Both schedules of vorinostat (400 mg oral qd x 14 days or 300 mg bd x 7 days) were tolerated well in combination with carboplatin (area under the concentration versus time curve = 6 mg/mL x min) and paclitaxel (200 mg/m(2)). Encouraging anticancer activity was noted in patients with previously untreated non-small cell lung cancer.
本研究的主要目的是确定新型组蛋白脱乙酰酶抑制剂伏立诺他与卡铂和紫杉醇联合使用时推荐的II期剂量。
28例晚期实体恶性肿瘤患者接受伏立诺他治疗,每3周口服一次,持续2周,或每日两次,持续1周。卡铂和紫杉醇每3周静脉注射一次。伏立诺他和紫杉醇的剂量在连续的3例患者队列中逐步增加。对伏立诺他及其代谢物和紫杉醇的药代动力学进行了表征。

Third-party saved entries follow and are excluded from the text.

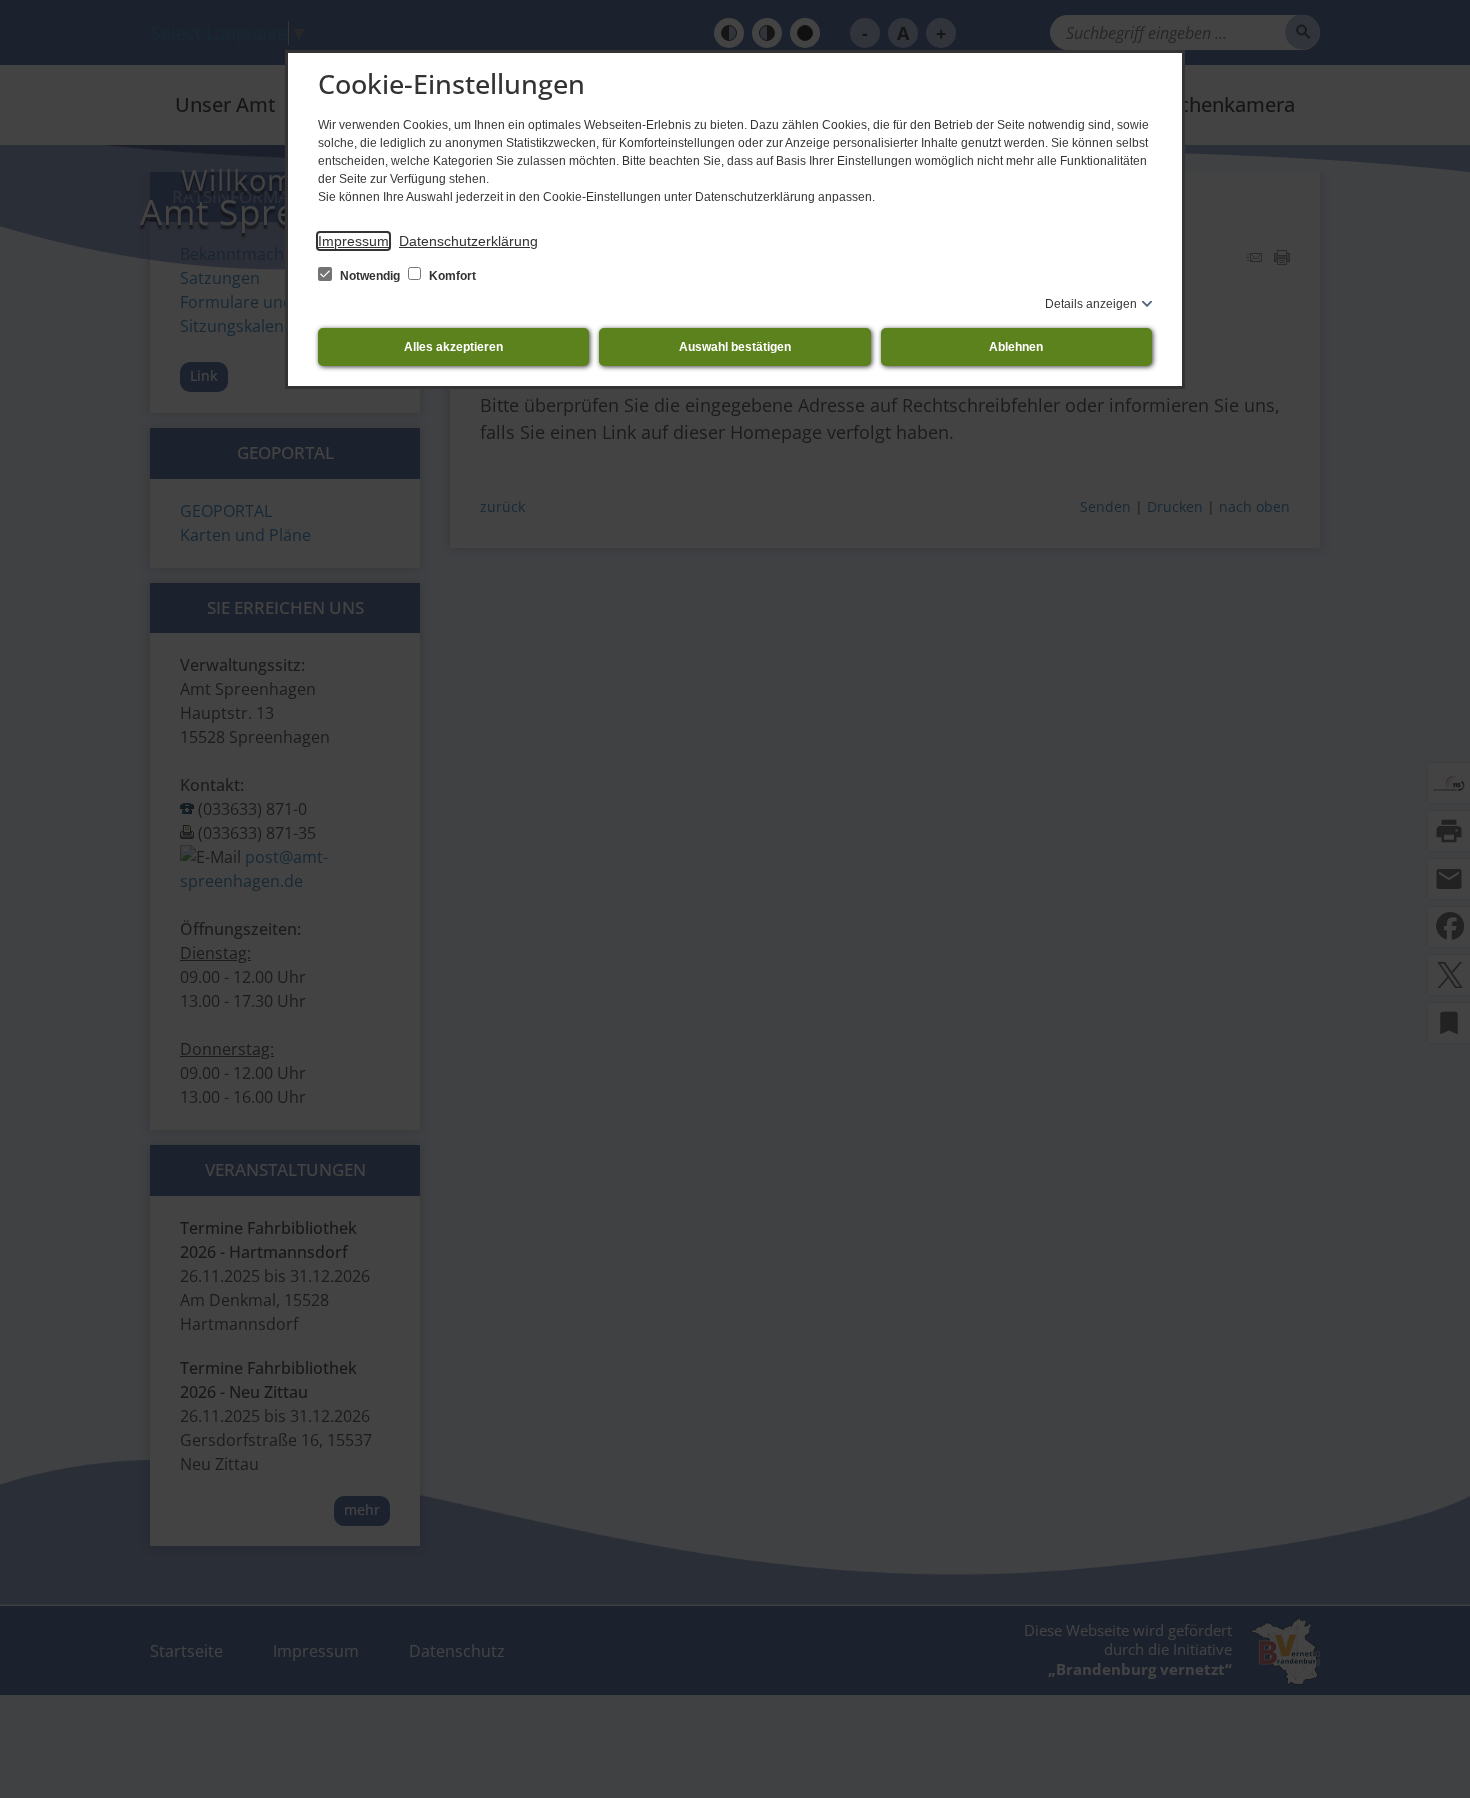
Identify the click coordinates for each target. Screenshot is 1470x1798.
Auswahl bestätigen (735, 347)
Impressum (353, 241)
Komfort (451, 276)
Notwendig (370, 276)
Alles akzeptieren (453, 347)
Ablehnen (1016, 347)
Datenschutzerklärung (468, 241)
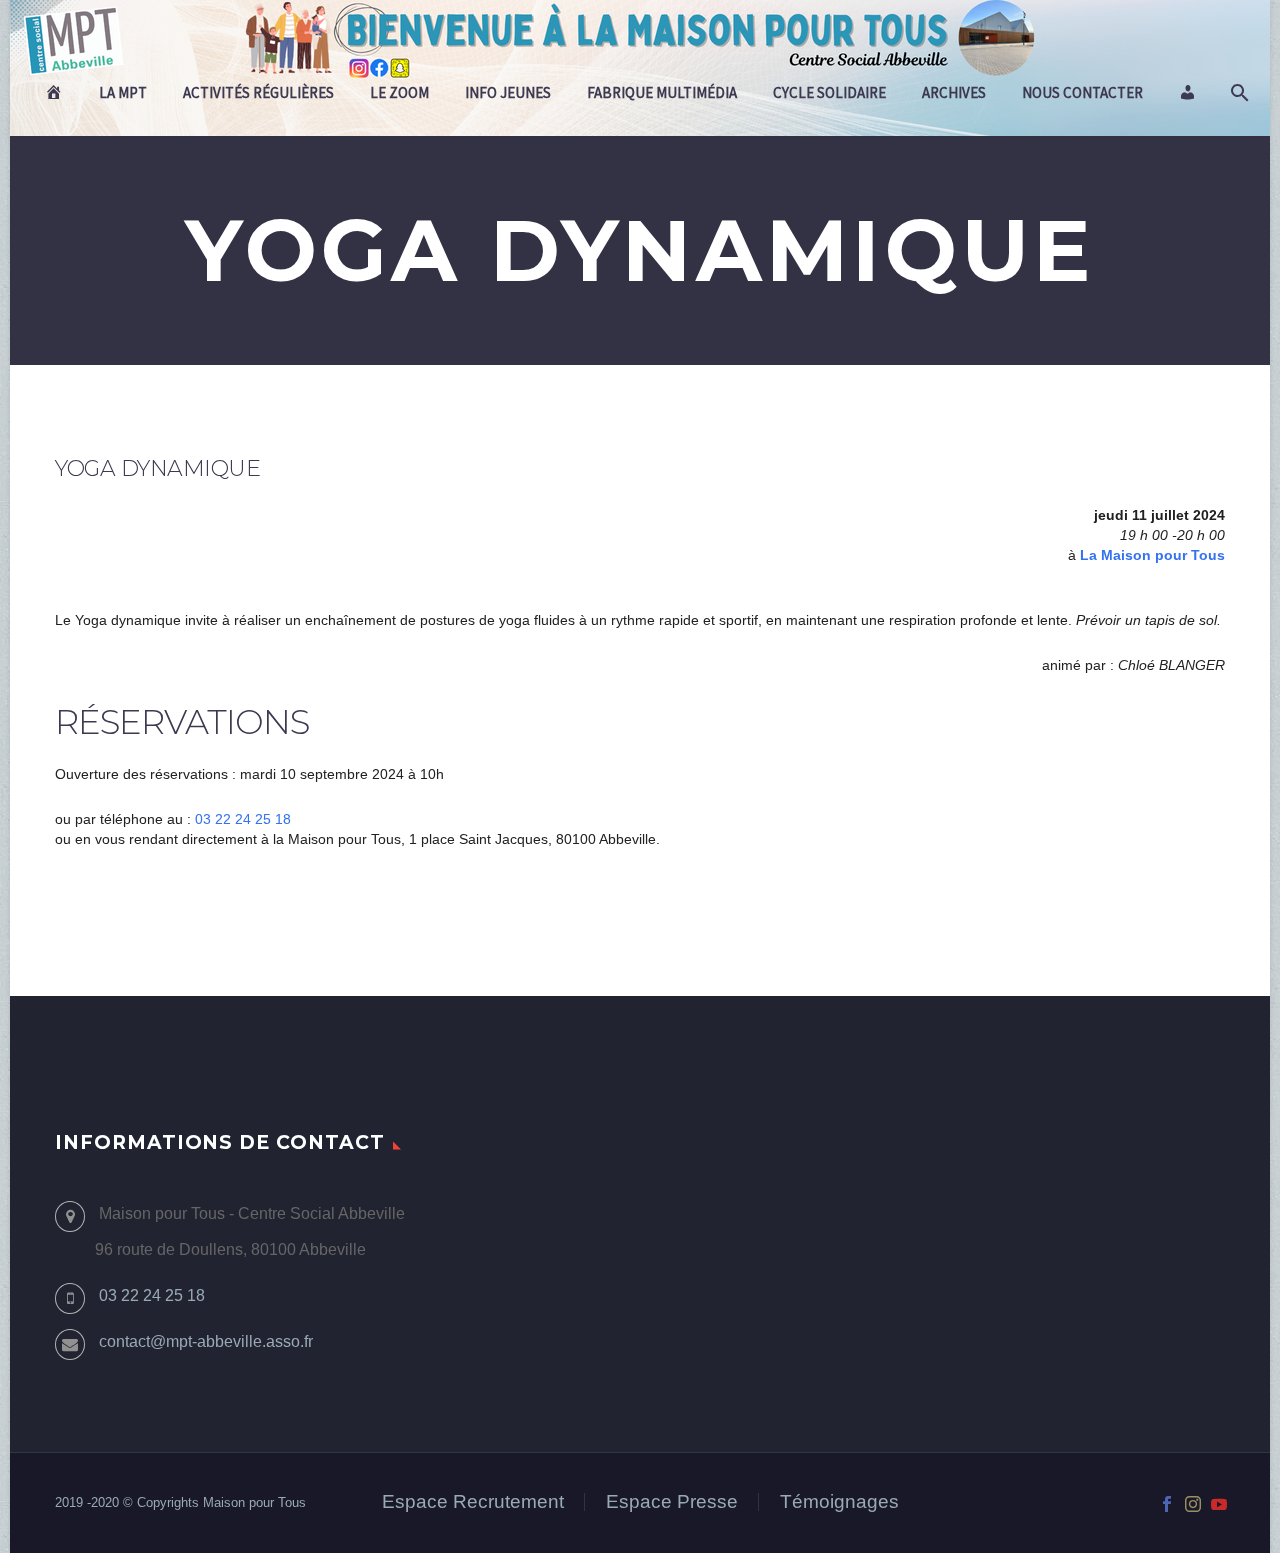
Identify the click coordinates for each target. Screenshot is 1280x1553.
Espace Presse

伏立诺他与卡铂和紫杉醇联合使用时,安全剂量可达每日400mg或每日两次300mg。在每日400mg剂量方案的12例患者中,有2例出现3级呕吐和4级中性粒细胞减少伴发热的剂量限制性毒性。非剂量限制性毒性包括恶心、腹泻、疲劳、神经病变、血小板减少和贫血。在25例可评估反应的患者中,11例出现部分缓解(10例非小细胞肺癌和1例头颈癌),7例病情稳定。在所研究的剂量范围内,伏立诺他的药代动力学呈线性。当伏立诺他与卡铂和紫杉醇联合使用时,伏立诺他的浓度-时间曲线下面积和半衰期增加,但伏立诺他不改变紫杉醇的药代动力学。
伏立诺他的两种给药方案(每日口服400mg×14天或每日两次300mg×7天)与卡铂(浓度-时间曲线下面积=6mg/mL×min)和紫杉醇(200mg/m²)联合使用时耐受性良好。在先前未治疗的非小细胞肺癌患者中观察到了令人鼓舞的抗癌活性。